Last year, it was announced that the patients who had received neratinib had a better 2-year DFS. It is important to think about this trial’s endpoint. The drug had not worked as well as they had hoped in the advanced setting, and I believe they changed the trial endpoint to not be a long-term one, but to basically say, “If we do not have a benefit of 2 years, we are done.” Therefore, the endpoint was decided to be 2 years. However, now they have extended that endpoint to 5 years. That long-term data will be important.We have finally seen the data from the ExteNET trial and there was no difference in what we expected in terms of toxicity, but there was an improvement in DFS at 2 years. However, the improvement is very small in the population as a whole. It may not be enough for oncologists to want to administer neratinib to patients when they will have to prophylax against diarrhea. For patients after 1 year of survival, they want to be done, and they feel like you have said to them, “You have HER2-positive disease, your chances of being cured are great.” But then, we say to them, “Now we want you to take a pill, you are still going to be a patient, have side effects, and need blood tests for a year” when the overall chance of DFS is small. It is something to think about when selecting patients.Researchers were able to look at the differential benefit in ER-positive versus ER-negative disease and they had a lot of patients in the ER-positive subset. In those patients, the difference was over 4% and that is considerable. It is a clinically meaningful difference for us.

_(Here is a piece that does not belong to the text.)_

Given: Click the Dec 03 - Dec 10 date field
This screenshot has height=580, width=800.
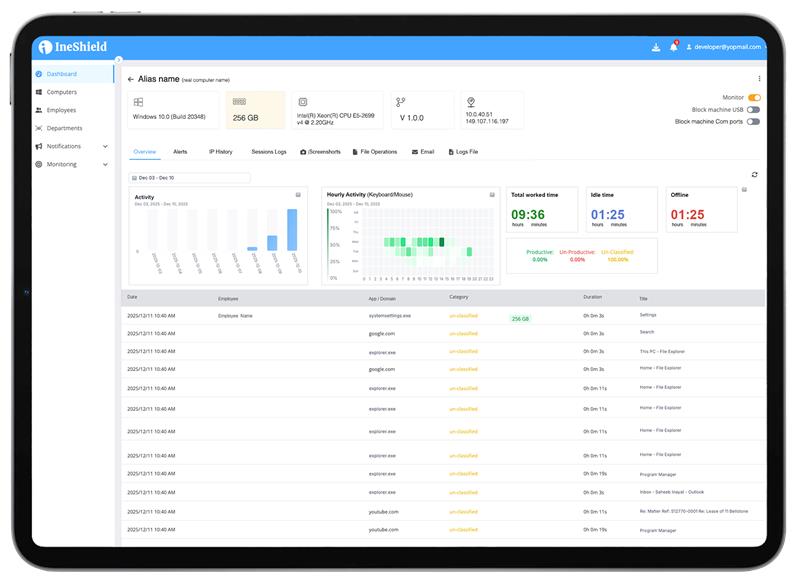Looking at the screenshot, I should [x=190, y=178].
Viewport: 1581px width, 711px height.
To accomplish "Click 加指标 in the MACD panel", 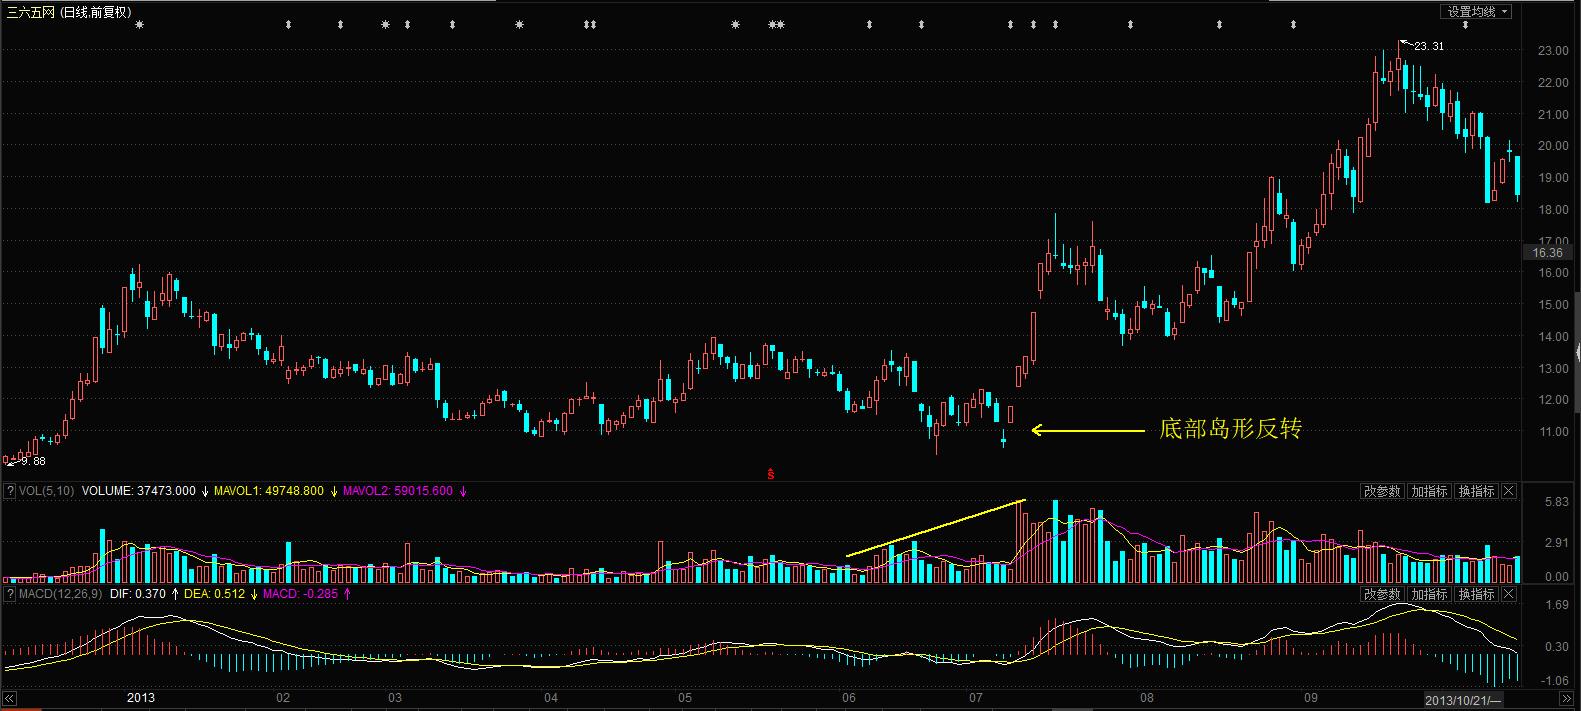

If the drug is available to us, we should consider using neratinib in patients who have high-risk ER-positive breast cancer because that is a tough population for us. These are patients who relapse late, and if we could prevent that late relapse in these patients, that would be fabulous. Perhaps it is the overlap of neratinib and hormone therapy that is so critical in those patients.
However, I really think that there is a group of patients who have ER-positive, very high-risk HER2-positive disease where neratinib could really play a big role. I would like to tease out the group of patients who do not have a pCR and have ER-negative disease to know whether neratinib has the same impact in that group of patients. That is what is happening in the ER-positive group.Adding neratinib to pertuzumab and trastuzumab is a possibility. If the AFFINITY trial is positive, we are going to get pertuzumab now for a year. If we add neratinib, we could possibly further reduce risk of recurrence. This will need to be determined in a trial. It will be studied, we hope, in an I-SPY—type neoadjuvant trial along with chemotherapy. That will be fascinating.
If it turns out to be safe to give that triplet, my guess is that oncologists may start the neratinib early, so that they can shorten the duration of time patients receive the treatment.
Chan A, Delaloge S, Holmes FA, et al. Neratinib after adjuvant chemotherapy and trastuzumab in HER2-positive early breast cancer: Primary analysis at 2 years of a phase 3, randomized, placebo-controlled trial (ExteNET). J Clin Oncol. 2015;33 (suppl; abstr 508).